April 12, 2017
The scientists led by Thomas Böttger from the Max Planck Institute in Bad Nauheim deactivated the RNA molecule miR-22 in mice using genetic engineering. “The males formed less adipose tissue and gained less weight than mice in which miR-22 is still active. This would indicate that miR-22 is important for the regulation of lipometabolism,” says Thomas Böttger. However, the mutation does not have any effect on the weight of female animals.
Further experiments showed that miR-22 controls the oestrogen receptor: in mice that lack active miR-22, the muscle cells form more receptors. “The more oestrogen receptor molecules in the muscle cells, the less fat tissue formed. The reason for this is the higher energy consumption of the animals’ muscle cells,” explains Böttger. Accordingly, the muscles play an important role in an organism’s energy balance.

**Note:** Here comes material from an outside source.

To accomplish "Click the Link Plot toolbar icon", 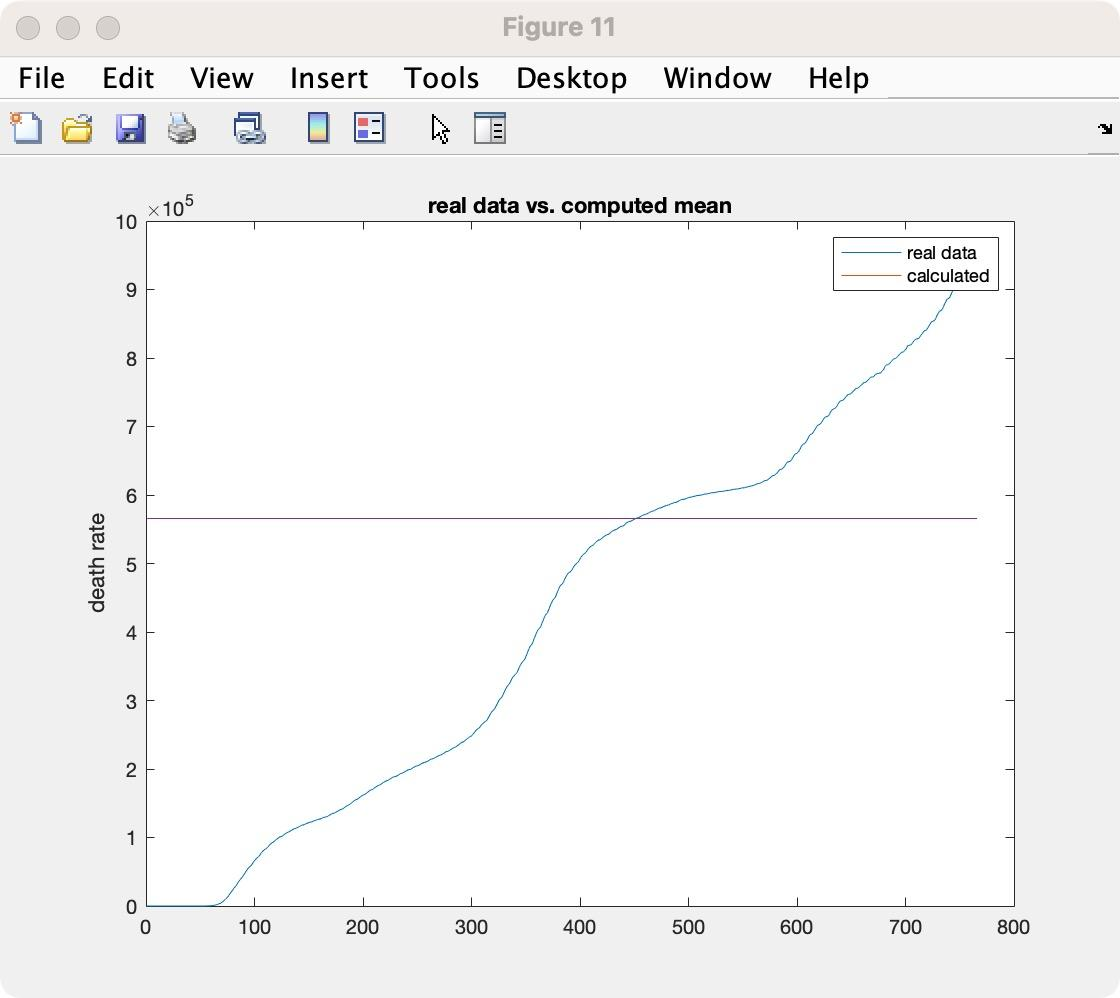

The Max Planck Scientists also succeeded in answering the question as to why miR-22 has no effect on the oestrogen receptor and weight of female mice: the receptor is basically more active in females. “For this reason, it suppresses the emergence of active miR-22 molecules in the female of the species, and the activity level of the receptor remains high. As opposed to this, in the males, miR-22 limits the amount of oestrogen receptors in the muscle tissue and in this way reduces the breakdown of fat,” says Böttger.
This difference between the sexes could also be of medical significance: “It may be possible to reduce the formation of fat one day and hence help to prevent obesity by increasing energy metabolism in muscle cells,” says Böttger.